HOW TO COMPLETE THIS TASK →
Only the lines below, from the one with "Instruction: Click the trash" through the one with "Close the 选择素材", are to be written out, exactly.
::::
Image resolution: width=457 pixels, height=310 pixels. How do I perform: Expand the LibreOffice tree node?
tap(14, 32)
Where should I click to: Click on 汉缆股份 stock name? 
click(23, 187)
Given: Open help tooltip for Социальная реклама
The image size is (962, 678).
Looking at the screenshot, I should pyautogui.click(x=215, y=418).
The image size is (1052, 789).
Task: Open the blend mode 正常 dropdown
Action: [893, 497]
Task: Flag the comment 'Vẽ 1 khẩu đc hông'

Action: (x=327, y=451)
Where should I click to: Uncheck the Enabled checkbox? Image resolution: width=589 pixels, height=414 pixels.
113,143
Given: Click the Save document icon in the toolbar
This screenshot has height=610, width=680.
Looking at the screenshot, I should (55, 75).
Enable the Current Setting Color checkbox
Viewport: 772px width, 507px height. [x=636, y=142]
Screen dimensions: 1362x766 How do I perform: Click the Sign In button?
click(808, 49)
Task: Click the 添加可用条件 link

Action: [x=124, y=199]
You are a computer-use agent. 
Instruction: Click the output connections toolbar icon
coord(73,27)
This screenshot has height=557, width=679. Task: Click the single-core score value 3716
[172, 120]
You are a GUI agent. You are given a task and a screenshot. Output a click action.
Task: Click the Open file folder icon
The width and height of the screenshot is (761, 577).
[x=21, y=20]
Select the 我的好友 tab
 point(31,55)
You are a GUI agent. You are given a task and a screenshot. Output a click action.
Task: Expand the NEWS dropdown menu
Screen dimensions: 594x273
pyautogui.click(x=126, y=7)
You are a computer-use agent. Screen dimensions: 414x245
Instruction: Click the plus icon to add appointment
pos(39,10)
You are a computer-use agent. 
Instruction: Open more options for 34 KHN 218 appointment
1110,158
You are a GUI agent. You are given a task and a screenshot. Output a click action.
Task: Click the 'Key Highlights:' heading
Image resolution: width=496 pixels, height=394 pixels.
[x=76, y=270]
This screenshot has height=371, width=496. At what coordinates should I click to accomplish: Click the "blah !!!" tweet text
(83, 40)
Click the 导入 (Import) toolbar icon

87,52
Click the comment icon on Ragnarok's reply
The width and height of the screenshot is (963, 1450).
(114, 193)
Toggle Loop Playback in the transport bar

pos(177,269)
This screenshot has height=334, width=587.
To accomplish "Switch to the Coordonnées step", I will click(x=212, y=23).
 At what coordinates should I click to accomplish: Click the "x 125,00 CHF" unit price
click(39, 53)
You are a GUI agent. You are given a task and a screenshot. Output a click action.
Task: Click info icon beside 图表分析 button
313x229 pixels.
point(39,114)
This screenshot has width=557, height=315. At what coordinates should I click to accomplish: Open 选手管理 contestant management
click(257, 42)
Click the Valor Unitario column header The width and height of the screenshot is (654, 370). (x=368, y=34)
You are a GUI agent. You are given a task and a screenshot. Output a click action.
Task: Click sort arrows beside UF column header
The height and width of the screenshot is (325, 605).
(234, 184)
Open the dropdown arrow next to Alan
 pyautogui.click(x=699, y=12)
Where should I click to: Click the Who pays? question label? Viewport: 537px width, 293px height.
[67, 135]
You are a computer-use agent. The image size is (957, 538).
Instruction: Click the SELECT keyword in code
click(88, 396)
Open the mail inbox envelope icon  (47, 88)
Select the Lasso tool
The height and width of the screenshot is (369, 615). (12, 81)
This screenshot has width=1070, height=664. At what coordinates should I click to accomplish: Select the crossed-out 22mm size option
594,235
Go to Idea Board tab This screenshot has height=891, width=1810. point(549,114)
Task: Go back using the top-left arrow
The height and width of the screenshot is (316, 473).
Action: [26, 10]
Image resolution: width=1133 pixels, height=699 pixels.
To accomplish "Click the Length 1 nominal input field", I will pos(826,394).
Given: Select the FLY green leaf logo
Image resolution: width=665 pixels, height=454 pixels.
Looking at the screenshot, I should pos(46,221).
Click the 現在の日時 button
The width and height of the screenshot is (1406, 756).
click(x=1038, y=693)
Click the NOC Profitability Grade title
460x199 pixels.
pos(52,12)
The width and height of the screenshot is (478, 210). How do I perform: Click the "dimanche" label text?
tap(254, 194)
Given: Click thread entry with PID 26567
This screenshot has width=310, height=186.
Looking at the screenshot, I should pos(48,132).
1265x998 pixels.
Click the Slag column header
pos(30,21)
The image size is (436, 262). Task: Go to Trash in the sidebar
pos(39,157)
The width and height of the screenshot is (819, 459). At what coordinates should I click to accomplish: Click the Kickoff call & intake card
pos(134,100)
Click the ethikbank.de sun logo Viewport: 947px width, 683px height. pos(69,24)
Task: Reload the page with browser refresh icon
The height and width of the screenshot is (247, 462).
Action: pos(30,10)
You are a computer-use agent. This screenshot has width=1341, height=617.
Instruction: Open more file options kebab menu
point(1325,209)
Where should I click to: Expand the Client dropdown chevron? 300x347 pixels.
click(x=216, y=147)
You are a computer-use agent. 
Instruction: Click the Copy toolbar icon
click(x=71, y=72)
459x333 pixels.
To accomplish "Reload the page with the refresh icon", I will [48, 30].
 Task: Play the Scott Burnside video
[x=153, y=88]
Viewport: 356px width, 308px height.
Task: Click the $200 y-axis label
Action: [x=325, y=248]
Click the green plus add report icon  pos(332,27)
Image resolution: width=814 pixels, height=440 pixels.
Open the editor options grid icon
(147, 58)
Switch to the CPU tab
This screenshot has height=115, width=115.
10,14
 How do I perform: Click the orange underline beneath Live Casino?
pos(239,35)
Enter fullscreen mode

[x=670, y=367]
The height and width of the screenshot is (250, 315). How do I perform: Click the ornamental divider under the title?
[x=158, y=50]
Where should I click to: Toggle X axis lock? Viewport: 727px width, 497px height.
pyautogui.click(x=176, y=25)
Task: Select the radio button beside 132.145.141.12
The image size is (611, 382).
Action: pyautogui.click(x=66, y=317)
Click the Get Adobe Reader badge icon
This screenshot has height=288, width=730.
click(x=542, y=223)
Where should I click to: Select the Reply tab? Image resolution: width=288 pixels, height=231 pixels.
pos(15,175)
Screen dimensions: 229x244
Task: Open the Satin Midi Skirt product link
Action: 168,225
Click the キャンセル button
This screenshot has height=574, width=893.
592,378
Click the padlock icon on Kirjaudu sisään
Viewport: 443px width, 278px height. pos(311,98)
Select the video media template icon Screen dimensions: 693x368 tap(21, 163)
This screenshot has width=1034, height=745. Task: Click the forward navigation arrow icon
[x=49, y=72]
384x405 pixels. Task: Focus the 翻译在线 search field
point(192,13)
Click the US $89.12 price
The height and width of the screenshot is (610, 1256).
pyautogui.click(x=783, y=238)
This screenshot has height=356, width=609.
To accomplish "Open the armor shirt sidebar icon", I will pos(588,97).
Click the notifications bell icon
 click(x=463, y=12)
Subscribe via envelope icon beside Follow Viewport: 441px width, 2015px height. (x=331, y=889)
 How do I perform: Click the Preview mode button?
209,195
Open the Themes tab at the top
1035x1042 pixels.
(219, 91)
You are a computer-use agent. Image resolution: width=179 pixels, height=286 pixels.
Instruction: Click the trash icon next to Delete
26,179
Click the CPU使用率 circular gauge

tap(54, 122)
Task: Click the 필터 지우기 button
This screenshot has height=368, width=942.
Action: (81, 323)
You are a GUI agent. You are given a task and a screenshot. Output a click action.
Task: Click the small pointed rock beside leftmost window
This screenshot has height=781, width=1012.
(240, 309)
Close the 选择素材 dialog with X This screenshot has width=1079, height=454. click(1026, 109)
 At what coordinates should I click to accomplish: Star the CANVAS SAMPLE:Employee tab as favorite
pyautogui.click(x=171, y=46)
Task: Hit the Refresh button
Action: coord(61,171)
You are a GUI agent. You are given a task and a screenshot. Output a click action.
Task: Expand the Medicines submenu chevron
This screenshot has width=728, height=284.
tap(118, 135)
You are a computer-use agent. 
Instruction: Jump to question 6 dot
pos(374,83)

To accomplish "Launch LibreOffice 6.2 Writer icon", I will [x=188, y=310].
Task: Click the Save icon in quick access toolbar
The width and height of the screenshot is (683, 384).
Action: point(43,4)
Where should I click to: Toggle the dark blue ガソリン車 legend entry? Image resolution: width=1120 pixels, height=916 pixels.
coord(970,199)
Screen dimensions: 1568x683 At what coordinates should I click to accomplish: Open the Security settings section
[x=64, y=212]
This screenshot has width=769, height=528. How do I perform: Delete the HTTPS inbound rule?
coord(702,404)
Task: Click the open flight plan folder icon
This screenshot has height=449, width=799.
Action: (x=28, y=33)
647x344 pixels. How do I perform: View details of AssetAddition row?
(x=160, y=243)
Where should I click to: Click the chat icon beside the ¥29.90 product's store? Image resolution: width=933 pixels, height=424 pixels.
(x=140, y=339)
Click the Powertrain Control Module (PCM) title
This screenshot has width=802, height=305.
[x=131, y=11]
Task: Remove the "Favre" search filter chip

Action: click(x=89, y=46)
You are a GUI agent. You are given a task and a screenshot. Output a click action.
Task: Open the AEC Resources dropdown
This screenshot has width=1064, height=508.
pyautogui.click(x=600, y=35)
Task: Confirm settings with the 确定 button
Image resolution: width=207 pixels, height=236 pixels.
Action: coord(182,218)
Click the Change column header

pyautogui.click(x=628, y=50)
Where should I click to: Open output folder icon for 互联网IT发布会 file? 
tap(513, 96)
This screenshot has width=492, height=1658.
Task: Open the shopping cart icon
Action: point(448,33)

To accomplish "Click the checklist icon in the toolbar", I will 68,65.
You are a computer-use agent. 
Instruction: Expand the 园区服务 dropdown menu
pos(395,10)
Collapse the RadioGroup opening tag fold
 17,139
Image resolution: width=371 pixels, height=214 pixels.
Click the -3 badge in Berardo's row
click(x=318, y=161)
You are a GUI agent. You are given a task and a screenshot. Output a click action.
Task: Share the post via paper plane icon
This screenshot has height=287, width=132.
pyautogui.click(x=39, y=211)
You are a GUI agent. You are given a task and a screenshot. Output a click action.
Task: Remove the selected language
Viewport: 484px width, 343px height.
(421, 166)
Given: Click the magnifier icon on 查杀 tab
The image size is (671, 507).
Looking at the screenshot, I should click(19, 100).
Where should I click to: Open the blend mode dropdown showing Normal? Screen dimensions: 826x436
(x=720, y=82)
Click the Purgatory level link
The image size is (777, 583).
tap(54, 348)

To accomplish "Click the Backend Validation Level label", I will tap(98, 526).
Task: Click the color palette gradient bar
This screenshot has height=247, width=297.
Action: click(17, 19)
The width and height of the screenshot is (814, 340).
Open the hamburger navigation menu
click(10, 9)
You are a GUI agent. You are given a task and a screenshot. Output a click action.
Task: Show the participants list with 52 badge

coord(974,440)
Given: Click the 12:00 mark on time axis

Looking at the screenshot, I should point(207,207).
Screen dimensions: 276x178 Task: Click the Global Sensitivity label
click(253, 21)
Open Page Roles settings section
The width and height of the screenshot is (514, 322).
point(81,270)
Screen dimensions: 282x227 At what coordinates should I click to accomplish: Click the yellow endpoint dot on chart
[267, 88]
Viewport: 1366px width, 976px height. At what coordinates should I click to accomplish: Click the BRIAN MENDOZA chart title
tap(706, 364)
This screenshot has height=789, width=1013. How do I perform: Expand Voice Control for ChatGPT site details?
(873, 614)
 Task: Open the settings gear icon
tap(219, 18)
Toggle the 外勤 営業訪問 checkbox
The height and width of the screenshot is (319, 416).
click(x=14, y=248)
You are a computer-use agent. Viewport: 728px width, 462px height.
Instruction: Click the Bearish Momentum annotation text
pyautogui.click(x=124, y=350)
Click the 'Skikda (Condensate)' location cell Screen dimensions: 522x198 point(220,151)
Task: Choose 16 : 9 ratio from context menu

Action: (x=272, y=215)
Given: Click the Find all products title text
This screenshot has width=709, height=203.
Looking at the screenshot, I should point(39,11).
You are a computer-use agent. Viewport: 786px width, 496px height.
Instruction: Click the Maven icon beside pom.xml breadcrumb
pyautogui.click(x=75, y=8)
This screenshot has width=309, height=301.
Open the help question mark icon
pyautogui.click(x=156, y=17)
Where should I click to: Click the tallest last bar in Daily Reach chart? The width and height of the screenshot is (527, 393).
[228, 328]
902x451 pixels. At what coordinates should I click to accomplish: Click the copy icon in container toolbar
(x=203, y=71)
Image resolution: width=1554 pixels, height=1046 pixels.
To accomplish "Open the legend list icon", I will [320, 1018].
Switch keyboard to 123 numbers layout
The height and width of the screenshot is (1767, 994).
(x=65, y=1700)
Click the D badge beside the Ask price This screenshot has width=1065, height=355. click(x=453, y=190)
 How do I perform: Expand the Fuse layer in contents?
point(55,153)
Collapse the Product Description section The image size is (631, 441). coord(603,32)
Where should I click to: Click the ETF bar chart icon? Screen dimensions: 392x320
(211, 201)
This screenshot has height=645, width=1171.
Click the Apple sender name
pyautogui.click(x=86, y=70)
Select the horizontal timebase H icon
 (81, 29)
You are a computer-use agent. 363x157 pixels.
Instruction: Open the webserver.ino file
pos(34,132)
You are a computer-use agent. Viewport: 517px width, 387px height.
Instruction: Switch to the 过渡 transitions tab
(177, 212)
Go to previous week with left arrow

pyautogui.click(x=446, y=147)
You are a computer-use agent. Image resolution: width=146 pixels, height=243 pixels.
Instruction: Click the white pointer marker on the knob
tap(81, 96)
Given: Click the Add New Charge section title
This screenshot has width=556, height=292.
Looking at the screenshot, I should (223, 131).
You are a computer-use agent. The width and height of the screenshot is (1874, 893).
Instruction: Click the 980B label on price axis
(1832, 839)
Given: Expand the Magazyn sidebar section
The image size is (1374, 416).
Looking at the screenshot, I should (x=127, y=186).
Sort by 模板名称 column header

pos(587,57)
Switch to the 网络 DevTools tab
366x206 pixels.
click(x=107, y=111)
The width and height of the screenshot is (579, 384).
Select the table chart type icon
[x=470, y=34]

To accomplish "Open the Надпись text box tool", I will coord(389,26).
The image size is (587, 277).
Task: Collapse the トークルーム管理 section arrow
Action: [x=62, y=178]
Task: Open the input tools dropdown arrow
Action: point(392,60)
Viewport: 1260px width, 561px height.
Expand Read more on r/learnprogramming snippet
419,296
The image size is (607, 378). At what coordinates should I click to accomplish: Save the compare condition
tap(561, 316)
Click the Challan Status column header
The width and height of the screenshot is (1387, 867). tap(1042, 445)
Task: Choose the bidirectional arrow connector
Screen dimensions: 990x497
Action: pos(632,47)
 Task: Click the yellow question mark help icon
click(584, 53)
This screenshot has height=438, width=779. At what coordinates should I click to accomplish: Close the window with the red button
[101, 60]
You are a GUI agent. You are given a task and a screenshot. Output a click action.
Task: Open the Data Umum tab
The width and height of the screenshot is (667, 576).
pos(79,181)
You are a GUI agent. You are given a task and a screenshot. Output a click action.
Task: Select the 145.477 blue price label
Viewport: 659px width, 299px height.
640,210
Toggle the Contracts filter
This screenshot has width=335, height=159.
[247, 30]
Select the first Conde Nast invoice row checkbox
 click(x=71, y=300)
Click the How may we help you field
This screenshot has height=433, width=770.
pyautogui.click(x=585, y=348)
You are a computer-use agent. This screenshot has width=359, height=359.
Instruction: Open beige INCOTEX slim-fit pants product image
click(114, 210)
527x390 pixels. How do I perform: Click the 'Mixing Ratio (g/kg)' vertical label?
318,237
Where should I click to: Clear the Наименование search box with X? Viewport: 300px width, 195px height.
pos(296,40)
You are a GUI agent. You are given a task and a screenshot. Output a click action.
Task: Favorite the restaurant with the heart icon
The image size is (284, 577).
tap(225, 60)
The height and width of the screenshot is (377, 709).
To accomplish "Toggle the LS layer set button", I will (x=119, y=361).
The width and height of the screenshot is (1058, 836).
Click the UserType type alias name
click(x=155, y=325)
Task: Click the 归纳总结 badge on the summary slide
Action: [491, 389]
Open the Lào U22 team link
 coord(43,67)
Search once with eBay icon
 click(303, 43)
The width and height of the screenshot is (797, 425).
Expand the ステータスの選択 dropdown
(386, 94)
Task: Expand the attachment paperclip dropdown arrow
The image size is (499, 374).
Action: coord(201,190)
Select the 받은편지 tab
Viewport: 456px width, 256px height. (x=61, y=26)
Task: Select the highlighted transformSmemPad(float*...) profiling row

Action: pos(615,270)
::::
TASK ANSWER →
Instruction: Click the trash icon next to Delete
26,179
Click the CPU使用率 circular gauge

tap(54, 122)
Task: Click the 필터 지우기 button
This screenshot has height=368, width=942.
Action: (81, 323)
You are a GUI agent. You are given a task and a screenshot. Output a click action.
Task: Click the small pointed rock beside leftmost window
This screenshot has height=781, width=1012.
(240, 309)
Close the 选择素材 dialog with X This screenshot has width=1079, height=454. click(1026, 109)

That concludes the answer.